Although the series was still earning good ratings, its star, Jerry Mathers, wanted to retire from acting to focus on his education upon entering high school. As a result, it was agreed to halt production and the series became the first prime time American production to have a series finale.
When filming was shifted to Universal's backlot (then known as Universal International) a new house was built. This house remained as a standing set and was later used for many other television programs and motion pictures. It is a popular attraction on Universal's Tour. More than forty years after the show ended, the still standing set is known as "The Cleaver House."
The pilot of the show, "It's a Small World", was first broadcast on April 23, 1957 on a syndicated anthology series, Studio 57 (1954). It did not have a laugh track nor an opening or closing theme. It never aired within the series itself. Max Showalter played Ward and Paul Sullivan played Wally. Sullivan was replaced because he experienced a sudden growth spurt after the series was picked up.
There are two indications that the Cleavers lived in Wisconsin. In one scene, Wally mentions the high school band is going to Madison to play for the governor. In another episode, the Cleavers are going to a pro football game and repeatedly refer to the Packers.
The house on Universal's backlot that was used for the exterior shots of the Cleavers' second home (in Season 3, after the move to ABC) was later used for the exterior shots of Marcus Welby's house. in Marcus Welby, M.D. (1969).

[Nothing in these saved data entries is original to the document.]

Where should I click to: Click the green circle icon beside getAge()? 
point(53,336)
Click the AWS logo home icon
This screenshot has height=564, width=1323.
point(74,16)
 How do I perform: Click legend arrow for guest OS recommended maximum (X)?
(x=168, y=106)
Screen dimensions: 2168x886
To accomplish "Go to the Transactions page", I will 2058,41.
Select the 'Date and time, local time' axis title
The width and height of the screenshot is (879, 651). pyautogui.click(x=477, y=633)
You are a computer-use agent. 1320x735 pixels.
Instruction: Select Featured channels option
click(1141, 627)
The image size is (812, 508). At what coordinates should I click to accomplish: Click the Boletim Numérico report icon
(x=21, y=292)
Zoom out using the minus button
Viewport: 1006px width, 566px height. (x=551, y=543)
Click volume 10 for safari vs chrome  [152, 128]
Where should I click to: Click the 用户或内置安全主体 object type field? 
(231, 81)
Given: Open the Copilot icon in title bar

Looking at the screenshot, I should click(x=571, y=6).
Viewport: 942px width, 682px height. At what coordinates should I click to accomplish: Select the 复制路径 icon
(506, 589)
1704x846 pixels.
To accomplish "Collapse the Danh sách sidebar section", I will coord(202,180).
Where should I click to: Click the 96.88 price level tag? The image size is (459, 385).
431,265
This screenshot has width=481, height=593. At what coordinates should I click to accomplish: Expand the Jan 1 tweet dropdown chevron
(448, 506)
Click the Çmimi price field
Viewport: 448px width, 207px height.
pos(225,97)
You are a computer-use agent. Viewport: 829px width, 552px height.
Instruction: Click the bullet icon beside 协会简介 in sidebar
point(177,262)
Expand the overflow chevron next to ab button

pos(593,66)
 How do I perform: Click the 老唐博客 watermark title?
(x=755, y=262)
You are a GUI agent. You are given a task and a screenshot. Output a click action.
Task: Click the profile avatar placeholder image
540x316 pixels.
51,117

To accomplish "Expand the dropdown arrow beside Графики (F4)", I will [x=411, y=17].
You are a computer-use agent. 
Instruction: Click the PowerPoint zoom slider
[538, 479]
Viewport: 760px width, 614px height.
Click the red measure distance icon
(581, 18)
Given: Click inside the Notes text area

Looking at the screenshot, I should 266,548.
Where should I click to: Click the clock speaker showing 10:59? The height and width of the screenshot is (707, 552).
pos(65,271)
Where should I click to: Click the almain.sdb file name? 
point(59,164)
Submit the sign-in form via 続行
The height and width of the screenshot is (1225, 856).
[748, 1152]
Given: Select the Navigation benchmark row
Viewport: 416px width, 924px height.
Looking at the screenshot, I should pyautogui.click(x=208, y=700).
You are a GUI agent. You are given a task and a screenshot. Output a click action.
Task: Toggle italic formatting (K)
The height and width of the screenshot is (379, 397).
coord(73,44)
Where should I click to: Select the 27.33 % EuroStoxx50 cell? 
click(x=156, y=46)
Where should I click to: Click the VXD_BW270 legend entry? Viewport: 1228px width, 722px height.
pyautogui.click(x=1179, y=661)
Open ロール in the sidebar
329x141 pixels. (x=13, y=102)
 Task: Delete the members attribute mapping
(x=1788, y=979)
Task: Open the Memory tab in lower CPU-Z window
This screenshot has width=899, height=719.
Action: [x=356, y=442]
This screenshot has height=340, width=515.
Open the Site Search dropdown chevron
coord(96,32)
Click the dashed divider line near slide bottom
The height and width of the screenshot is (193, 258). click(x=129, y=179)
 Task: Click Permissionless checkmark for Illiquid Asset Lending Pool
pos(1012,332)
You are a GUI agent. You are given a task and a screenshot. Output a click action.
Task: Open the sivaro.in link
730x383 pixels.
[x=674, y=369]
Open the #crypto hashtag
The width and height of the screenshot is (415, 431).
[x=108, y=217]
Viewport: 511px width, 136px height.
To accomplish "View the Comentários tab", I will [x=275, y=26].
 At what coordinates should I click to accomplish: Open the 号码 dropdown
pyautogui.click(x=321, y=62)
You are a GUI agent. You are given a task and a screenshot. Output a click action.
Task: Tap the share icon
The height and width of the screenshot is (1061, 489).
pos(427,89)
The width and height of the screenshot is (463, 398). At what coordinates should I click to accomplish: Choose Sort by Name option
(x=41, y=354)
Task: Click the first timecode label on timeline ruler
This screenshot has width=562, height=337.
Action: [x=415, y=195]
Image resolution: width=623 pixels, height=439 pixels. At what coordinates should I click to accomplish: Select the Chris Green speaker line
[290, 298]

A popular rumor that surfaced about the show years later is that notorious rock legend Alice Cooper, in his younger years, portrayed Eddie Haskell on the show. This stems from a misinterpretation of an interview that Cooper had, in which he said that he was Eddie Haskell as a kid. He, of course, meant that he was similar in behavior and attitude to Haskell, Not that he portrayed him on the show.
The name of the state Mayfield was in was never mentioned, although it was said to be somewhere in the Midwest. But in one episode, the Beaver wanted to earn money with a paper route, to join-in with a friend to buy a surf board. That would suggest Mayfield is near the ocean.
The address of the first house the Cleavers owned in Mayfield was 485 Mapleton Drive, a reference to first season network CBS's then New York headquarters at 485 Madison Avenue. The address of their second home was 211 Pine Street.
Jerry Mathers wore his Cub Scout uniform to his audition. During the audition, he told the casting directors that he was anxious to leave for his den meeting. The producers were charmed with Mathers' innocent candor and cast him in the title role.
In the first two seasons of this show, it seemed that everyone in Mayfield, including the Cleavers, drove a product of the Ford Motor Company. Beginning in Season 3, apparently everyone went out and bought a new Chrysler Corporation automobile.
The show's situations were based on the experiences of the writers' children. Joe Connelly based Beaver and Wally on his own sons while Eddie and Larry were based on their friends. Connelly would take the boys out and record their conversations in his notebook.
Produced by Gomalco Productions (1957-61) and Kayro Productions (1961-63) in association with Revue Productions. Produced at Republic Studios (1957-59) and Universal-International Studios (1959-63). Originally syndicated by MCA-TV, more recently by Program Exchange.
Ward made at least four references to having attended high school in Shaker Heights, a town located between Mayfield and Cleveland, rendering yet another suggestion that Mayfield was most likely in Ohio.
The town of Mayfield, like the Cleaver family and virtually all of their friends, was thoroughly Caucasian, a trend that was well-established in television at the time (but about to begin changing). Among the rare exceptions in the Beaver series were the Varela family, whose son Chuey (Alan Roberts Costello) was Beaver's friend, and, like his parents, spoke only Spanish (Chuey's father was a diplomat from an unspecified South American country); the episode was Leave It to Beaver: Beaver and Chuey (1958). Another exception, this one a bit more stereotyped (again, typical of the era) was the African-American maid (played by Kim Hamilton) at the Langley home during the wedding reception in Leave It to Beaver: The Parking Attendants (1963).